Former Director National Intelligence James Clapper and other leaders warned Congress that Russian hackers breached older GOP servers at the same time they had compromised the computer systems of the Democratic National Committee. So whatever material the Russians gleaned, it might be less current and less embarrassing than what they released about the Democrats.

But the Russians have another ace to play if they want to use it: They know everything about their dealings with the Trump campaign team, and are in a position to reveal what they know when and if they choose.

That was the dilemma about which then-Acting Attorney General Sally Yates rushed to warn White House Counsel Don McGahn — the Russians knew then-national security adviser Mike Flynn hadn't told the truth about his conversations with Russian Ambassador Sergey Kislyak, and that, among other things, opened him up to the threat of blackmail.

5. How much did Trump know about it all?

The president goes back and forth about what he acknowledges and what he ridicules. He has both said that he accepts the U.S. intelligence conclusion that Russia attacked the election and that the whole thing is a "witch hunt." He said that he pitched Putin the idea of a joint, "impenetrable" U.S.-Russian cybersecurity unit, then said later that day it would not happen.

Trump Jr. told Fox's Sean Hannity Tuesday that he never told his father about the meeting with the Russians that took place last June, and the White House says Trump didn't learn about any of this until Kushner updated his security disclosures with the latest details.

Spokeswoman Sarah Huckabee Sanders referred reporters' questions about what Trump knew and when to the outside attorneys that have been enlisted to help manage the imbroglio.

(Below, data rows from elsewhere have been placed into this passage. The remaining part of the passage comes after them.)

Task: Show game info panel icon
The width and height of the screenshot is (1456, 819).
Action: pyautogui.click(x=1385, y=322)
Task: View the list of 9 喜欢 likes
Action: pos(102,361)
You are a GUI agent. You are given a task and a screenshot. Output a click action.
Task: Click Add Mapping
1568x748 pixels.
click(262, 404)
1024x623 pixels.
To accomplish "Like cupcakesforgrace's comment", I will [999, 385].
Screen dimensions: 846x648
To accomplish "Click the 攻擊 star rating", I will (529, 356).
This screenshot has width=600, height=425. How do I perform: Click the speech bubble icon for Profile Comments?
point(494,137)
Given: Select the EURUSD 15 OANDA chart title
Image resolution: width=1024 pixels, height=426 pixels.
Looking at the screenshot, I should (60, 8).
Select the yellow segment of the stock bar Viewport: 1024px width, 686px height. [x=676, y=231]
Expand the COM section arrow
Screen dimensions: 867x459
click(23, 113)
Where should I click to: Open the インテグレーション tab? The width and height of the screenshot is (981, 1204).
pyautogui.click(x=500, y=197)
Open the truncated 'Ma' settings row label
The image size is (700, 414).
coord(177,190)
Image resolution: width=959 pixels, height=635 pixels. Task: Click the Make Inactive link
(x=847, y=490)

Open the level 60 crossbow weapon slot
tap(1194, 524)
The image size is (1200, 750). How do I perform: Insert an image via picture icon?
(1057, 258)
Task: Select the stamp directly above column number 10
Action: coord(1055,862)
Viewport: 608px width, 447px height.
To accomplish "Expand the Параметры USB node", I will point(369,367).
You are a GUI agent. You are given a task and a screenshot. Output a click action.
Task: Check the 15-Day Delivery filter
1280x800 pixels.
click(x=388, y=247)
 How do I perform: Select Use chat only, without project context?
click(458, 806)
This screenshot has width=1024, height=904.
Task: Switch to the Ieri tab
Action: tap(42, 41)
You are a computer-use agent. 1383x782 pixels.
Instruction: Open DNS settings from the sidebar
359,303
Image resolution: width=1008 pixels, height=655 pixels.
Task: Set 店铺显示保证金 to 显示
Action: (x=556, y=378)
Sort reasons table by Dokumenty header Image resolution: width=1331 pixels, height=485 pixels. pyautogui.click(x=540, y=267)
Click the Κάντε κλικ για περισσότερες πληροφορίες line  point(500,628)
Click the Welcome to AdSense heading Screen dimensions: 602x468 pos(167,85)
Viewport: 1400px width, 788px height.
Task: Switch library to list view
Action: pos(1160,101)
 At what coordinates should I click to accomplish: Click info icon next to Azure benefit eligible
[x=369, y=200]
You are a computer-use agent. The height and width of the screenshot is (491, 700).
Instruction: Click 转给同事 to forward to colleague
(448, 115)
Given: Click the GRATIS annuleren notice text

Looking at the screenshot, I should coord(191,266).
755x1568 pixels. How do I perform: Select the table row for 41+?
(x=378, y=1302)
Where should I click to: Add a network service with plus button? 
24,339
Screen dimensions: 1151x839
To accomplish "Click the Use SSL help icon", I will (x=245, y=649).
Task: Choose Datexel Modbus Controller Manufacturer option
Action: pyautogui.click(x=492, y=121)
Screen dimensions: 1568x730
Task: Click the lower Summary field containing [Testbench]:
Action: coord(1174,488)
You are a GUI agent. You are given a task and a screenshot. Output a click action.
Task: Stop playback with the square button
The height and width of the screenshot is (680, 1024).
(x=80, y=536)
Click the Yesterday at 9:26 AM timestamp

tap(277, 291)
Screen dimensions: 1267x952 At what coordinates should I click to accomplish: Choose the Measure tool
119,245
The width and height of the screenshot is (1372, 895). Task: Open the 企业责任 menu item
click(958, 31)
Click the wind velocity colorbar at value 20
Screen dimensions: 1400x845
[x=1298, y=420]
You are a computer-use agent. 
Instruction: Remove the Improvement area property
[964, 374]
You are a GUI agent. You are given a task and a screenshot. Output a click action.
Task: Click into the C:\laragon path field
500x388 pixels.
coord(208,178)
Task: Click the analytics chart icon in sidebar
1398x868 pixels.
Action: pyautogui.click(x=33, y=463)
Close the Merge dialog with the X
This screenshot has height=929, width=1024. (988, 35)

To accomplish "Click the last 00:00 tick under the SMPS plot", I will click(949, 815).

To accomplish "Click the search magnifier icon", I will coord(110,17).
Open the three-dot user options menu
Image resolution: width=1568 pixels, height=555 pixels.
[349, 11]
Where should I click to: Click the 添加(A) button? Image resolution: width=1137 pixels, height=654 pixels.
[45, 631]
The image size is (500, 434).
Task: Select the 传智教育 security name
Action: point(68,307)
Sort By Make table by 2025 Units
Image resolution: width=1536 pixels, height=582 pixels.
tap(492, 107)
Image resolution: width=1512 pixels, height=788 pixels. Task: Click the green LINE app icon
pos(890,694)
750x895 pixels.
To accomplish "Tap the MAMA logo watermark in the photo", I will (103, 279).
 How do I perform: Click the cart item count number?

Is it plausible that the president's eldest son, campaign chairman and son-in-law — who continues to serve as a top White House adviser — never told Trump about the Russian overtures? At least one point from the chronology suggests they did: then-candidate Trump promised he'd deliver "a major speech" attacking Clinton later in the same day that Trump Jr. scheduled his meeting with the Russians who'd promised him dirt on her.

The young Trump insisted to Sean Hannity that this story is overblown and that, as he maintains, nothing actually came of it. He did, however, also acknowledge that it has put the family in something of a jam.

"In retrospect," he said, "I probably would have done things a little differently."